Everett stared at him intently, then reached into his jacket and took out a small bag of crank. He used a razor blade to cut up the lines on an old
National Geographic
. When Cole passed, Everett said, “I thought you said he was cool.”
“He is. He's cool, man.”
Everett looked at Cole suspiciously, then snorted a line. There was nothing worse than hanging out with crankheads. Paranoid and temperamental and stupid. They'd get some crazy idea in their head, and you couldn't convince them otherwise. Cole wished he'd never walked through that door. The woman wanted to know why he was wearing a doctor uniform. When he told her, they all began to laugh. Cole took a long pull on his beer. The one named Tommy, with speedbumps all over his face, said he was sick of this music, and he searched through the pile of CDs. “All your shit sucks,” he said, then finally decided on Lynyrd Skynyrd. “Honky-tonk.”
“Turn it up,” said Wes, a squat, chunky guy sporting a classic mullet. Tommy hit the volume and Laura yelled, “Fuck yeah.”
Reese turned to Cole. “I need a new direction in my life.”
“I hear you.”
“I never knew how much of my time I spent taking care of Ruthie. Now there's all this extra time to kill. I might take off, go somewhere else.”
“Where to?”
“Down south, maybe. Somewhere new. Start over. Don't you ever just want to start over?”
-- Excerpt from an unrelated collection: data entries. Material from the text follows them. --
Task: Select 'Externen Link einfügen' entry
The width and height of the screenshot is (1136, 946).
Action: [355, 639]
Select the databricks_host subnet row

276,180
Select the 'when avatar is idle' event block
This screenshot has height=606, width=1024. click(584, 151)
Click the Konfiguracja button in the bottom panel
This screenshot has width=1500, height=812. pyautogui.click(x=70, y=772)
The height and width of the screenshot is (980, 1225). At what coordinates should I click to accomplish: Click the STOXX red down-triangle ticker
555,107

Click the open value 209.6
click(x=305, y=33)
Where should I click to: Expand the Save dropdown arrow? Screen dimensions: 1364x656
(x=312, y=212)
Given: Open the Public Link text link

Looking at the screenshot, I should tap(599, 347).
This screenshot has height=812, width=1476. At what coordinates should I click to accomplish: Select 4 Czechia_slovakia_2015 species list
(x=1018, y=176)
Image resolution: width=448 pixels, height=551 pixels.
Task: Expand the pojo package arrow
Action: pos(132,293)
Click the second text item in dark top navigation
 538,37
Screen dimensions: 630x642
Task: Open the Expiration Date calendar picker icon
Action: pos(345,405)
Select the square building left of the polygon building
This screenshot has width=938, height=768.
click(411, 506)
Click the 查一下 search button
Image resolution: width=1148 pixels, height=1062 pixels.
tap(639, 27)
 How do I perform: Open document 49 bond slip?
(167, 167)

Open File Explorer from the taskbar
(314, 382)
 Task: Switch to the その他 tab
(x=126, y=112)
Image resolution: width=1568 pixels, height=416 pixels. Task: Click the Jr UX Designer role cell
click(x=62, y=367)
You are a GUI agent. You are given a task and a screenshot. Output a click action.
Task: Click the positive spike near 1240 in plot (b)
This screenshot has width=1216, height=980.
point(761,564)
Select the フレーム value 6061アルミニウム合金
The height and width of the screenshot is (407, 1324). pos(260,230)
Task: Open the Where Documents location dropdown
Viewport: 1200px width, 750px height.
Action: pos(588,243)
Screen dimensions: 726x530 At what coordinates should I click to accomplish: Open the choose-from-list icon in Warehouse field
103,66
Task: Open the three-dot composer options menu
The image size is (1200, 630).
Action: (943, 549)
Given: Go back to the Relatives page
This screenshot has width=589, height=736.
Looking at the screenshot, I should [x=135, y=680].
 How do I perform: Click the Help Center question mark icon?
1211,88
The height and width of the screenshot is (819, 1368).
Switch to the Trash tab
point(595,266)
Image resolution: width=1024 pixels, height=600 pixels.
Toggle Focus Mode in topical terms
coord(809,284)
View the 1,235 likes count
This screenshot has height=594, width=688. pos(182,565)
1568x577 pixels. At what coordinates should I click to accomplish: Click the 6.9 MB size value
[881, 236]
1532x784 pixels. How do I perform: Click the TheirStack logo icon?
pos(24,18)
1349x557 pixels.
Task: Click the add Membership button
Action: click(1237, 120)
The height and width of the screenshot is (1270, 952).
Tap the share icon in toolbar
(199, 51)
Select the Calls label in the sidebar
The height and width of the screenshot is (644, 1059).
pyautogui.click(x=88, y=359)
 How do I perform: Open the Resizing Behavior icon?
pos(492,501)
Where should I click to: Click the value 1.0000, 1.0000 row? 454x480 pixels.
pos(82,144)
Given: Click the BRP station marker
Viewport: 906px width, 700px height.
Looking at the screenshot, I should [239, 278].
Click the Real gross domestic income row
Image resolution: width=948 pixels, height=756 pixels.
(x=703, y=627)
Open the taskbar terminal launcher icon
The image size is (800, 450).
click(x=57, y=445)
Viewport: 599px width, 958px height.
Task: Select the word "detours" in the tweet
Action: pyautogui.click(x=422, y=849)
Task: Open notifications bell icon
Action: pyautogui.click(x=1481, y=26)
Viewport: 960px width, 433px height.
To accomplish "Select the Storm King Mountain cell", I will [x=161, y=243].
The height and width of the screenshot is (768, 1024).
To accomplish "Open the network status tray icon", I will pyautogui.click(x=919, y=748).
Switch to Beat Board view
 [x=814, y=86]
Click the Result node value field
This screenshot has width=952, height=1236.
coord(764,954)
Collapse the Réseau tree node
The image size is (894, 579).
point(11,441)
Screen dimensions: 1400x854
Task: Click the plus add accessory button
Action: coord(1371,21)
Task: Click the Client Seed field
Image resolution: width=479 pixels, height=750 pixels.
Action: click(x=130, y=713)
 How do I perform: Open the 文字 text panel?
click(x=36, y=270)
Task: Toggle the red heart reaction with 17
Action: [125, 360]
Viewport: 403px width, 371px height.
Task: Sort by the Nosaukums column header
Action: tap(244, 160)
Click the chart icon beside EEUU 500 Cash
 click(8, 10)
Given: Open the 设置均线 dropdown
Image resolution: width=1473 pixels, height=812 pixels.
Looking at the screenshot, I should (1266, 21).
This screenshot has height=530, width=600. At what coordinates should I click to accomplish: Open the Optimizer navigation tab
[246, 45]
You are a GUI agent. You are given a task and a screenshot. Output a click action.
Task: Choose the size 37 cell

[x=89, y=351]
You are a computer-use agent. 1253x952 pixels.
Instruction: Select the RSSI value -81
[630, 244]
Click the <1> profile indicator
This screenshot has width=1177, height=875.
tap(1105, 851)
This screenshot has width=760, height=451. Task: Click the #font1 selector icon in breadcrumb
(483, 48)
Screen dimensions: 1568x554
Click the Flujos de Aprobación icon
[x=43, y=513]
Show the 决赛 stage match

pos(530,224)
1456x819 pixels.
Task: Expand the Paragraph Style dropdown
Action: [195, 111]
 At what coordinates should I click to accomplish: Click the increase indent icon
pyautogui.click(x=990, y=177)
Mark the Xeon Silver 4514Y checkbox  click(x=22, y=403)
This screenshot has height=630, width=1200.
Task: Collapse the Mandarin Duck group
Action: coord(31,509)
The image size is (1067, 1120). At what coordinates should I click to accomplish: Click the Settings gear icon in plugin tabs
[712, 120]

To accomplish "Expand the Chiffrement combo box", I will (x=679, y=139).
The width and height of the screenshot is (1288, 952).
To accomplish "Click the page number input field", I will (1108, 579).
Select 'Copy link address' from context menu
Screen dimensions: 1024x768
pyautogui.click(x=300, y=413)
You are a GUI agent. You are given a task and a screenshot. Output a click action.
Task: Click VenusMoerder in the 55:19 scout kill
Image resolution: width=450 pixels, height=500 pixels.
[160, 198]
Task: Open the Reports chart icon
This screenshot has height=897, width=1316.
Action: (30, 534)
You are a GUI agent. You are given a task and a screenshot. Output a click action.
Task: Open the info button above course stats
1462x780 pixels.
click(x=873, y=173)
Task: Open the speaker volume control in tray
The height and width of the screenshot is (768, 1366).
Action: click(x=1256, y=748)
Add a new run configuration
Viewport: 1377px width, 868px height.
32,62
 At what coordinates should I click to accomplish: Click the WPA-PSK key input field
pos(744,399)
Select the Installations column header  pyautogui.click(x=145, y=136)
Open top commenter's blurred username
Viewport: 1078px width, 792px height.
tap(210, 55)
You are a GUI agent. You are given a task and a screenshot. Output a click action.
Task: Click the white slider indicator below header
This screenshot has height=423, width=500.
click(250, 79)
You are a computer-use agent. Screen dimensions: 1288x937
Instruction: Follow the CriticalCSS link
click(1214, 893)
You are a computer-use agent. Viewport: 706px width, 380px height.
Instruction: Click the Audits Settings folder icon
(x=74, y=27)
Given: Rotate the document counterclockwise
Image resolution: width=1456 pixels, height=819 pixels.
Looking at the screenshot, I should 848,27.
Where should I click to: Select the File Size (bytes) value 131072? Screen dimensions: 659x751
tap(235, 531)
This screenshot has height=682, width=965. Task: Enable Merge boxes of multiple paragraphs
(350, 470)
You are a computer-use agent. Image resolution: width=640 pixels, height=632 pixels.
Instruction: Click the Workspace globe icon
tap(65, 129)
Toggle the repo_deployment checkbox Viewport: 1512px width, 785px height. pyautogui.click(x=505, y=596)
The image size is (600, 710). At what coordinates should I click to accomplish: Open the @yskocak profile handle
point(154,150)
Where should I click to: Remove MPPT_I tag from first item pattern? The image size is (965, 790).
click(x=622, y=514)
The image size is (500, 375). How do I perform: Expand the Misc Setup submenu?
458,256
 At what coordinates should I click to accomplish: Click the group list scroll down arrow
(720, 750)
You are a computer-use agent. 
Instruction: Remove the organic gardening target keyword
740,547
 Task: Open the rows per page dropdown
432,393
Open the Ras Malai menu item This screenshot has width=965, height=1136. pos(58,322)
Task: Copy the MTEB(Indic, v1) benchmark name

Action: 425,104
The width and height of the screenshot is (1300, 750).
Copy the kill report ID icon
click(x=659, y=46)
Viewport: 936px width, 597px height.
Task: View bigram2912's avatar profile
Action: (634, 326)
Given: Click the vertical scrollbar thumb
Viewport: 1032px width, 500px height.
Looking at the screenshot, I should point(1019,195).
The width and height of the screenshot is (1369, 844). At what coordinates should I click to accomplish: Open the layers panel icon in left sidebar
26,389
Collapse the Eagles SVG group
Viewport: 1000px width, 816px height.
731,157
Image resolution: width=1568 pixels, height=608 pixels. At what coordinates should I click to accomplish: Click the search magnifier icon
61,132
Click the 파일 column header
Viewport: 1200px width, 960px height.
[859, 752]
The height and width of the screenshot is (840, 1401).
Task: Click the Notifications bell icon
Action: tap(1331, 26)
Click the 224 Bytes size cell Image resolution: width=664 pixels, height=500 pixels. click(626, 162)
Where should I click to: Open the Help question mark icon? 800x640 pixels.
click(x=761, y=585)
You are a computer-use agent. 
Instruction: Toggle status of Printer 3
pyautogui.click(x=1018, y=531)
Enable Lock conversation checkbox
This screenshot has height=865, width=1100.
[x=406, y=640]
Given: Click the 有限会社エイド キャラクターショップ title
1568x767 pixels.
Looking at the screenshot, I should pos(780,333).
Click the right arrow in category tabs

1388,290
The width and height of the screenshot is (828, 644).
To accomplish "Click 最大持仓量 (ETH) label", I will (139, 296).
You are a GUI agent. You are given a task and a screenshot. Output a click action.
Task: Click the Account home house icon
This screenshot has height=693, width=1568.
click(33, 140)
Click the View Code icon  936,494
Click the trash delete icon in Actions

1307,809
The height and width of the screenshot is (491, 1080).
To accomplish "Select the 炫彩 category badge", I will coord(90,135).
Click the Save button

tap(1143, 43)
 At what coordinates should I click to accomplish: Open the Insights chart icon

“I don't know if I'd know how to.”
“I'm sick of spending my time with fuckers like this,” Reese said, getting loud. “Stupid fucking rednecks.”
“Take it easy,” Cole muttered.
But they heard and they glared at Reese, like they'd been waiting for this. “Listen, you piece of shit,” said Everett. “Let's get this taken care of.”
“I already told you I ain't got it. Terry said he'd give me another day. I'm good for it.”
“But Terry owes me. And guess what? I don't want to wait another day.” Everett nudged Laura, and she sighed and climbed off his lap. When he stood up, Cole saw that he was much bigger than he'd thought. He was over six foot, his arms bundled with muscle. “Terry Rose should be doing this himself, but he's a pussy,” Everett said.